Aplicativo para crianças com autismo é criado pela brasileira Ana Sarrizo, moradora de Belo Horizonte. O aplicativo visa ajudar na alfabetização de crianças através de um jogo.

Como assistente social e pesquisadora, Ana visitou crianças autistas em uma comunidade carente e percebeu a falta de ferramentas adequadas para o tratamento das crianças.

Atualmente de acordo com a Organização Mundial de Saúde (ONU), aproximadamente 70 milhões de pessoas em todo o mundo tem autismo, cerca de dois milhões só no Brasil.

O Transtorno de Espectro do Autismo (TEA) gera transtorno no neurodesenvolvimento e tem como características um padrão de comportamentos repetitivos e dificuldades na interação social. Desta forma prejudica a comunicação, a sociabilização e a imaginação.

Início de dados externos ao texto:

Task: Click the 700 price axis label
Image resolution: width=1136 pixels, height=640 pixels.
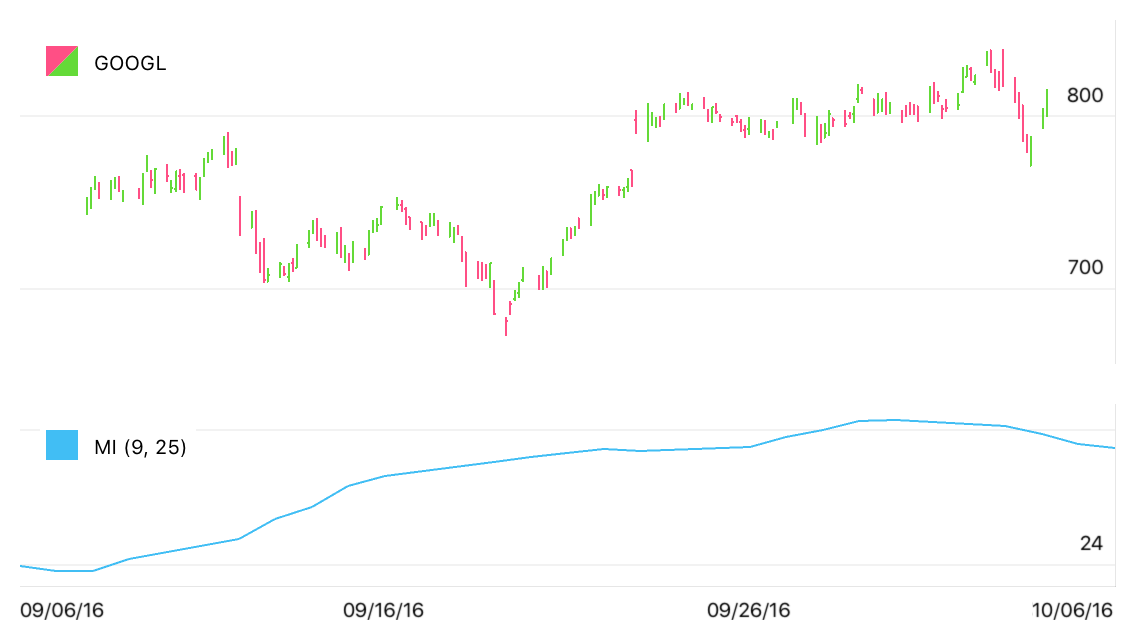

Crianças com autismo: processo de desenvolvimento do Aplicativo

O objetivo do aplicativo “Brainy Mouse” é dar auxílio na alfabetização de uma forma leve com o uso de um jogo. “O game é para auxiliar na alfabetização, qualquer criança pode brincar. O que acontece é que jogo apresenta argumentos a crianças que apresentam esse tipo de deficiência que vão desenvolver a habilidade cognitiva dela”, explica Sarrizo.

Após seis meses da versão beta, tempo em que o jogo foi testado em Belo Horizonte, São Paulo e nos Estados Unidos o App vinha na versão em inglês, quatro meses depois ele foi gerado na versão em Português.

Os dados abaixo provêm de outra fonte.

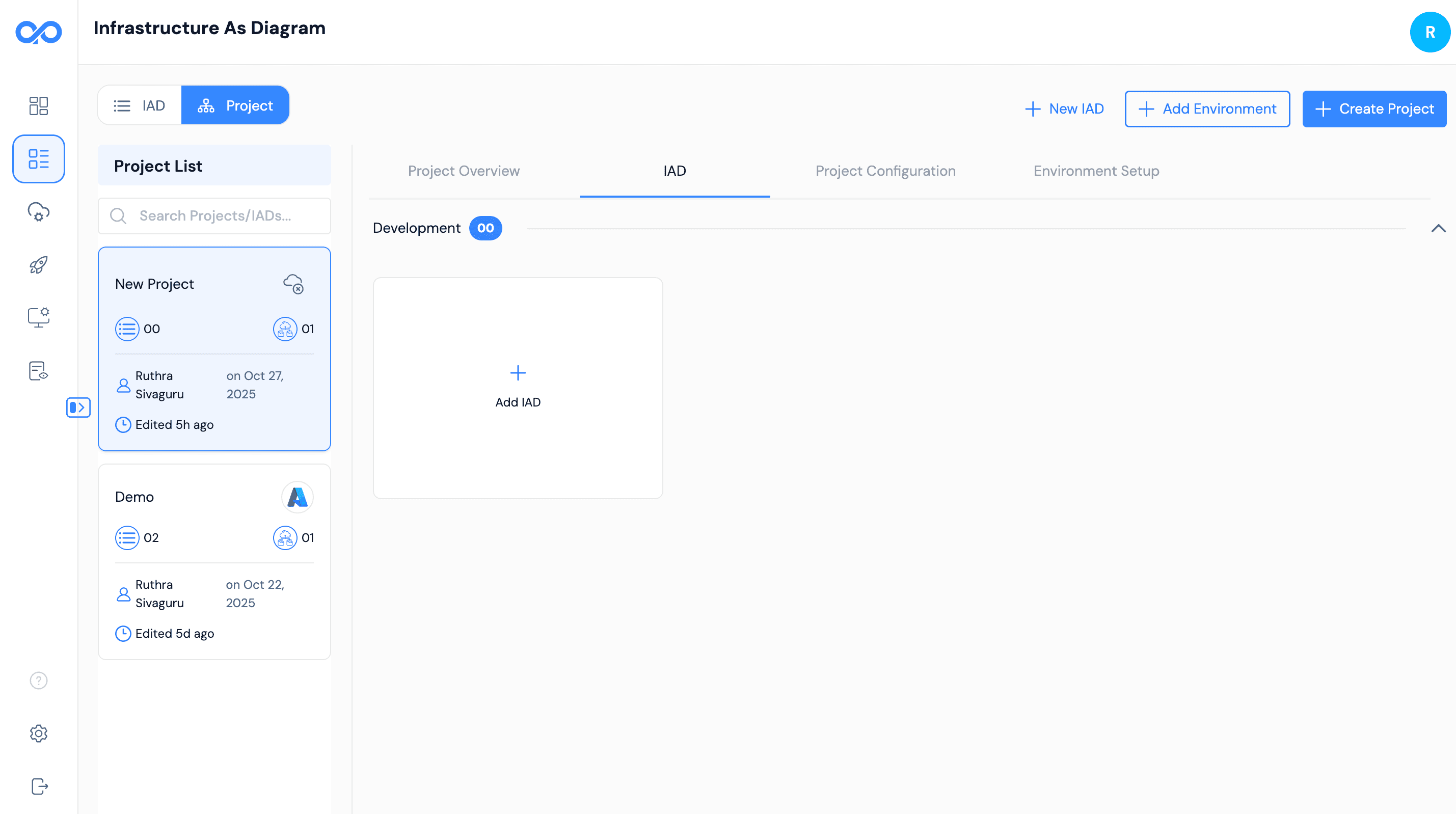Open the settings gear in sidebar
Viewport: 1456px width, 814px height.
38,733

Existem três níveis de autismo, o nível leve, o moderado e o severo e cada criança possui um desenvolvimento diferente. O aplicativo possibilita que cada criança altere funções do menu de acordo com a necessidade e o humor.

Como aprender com o aplicativo

O jogo se passa dentro de uma cozinha onde um ratinho (personagem da criança) precisa montar pratos típicos de vários países. Os ingredientes são separados por sílabas e é preciso montar as palavras sem que o chefe da cozinha capture o rato.

As palavras devem ser formadas da esquerda para a direita, gerando o costume com a maneira correta da escrita ocidental.

A criança também pode buscar ajuda se o jogo se complicar. Sendo assim ela pode desenvolver a capacidade de socialização e interação.

“O game é para auxiliar na alfabetização, qualquer criança pode brincar. O que acontece é que jogo apresenta argumentos a crianças que apresentam esse tipo de deficiência que vão desenvolver a habilidade cognitiva dela”, explicou a criadora do aplicativo.

O jogo tem um custo de US$ 4,99 e o valor arrecado vai para a Fundação Brainy Mouse que investe em pesquisas em prol da cura, soluções e outros jogos interativos que possam beneficiar crianças com autismo, TDAH, distrofia muscular ou síndrome de Down.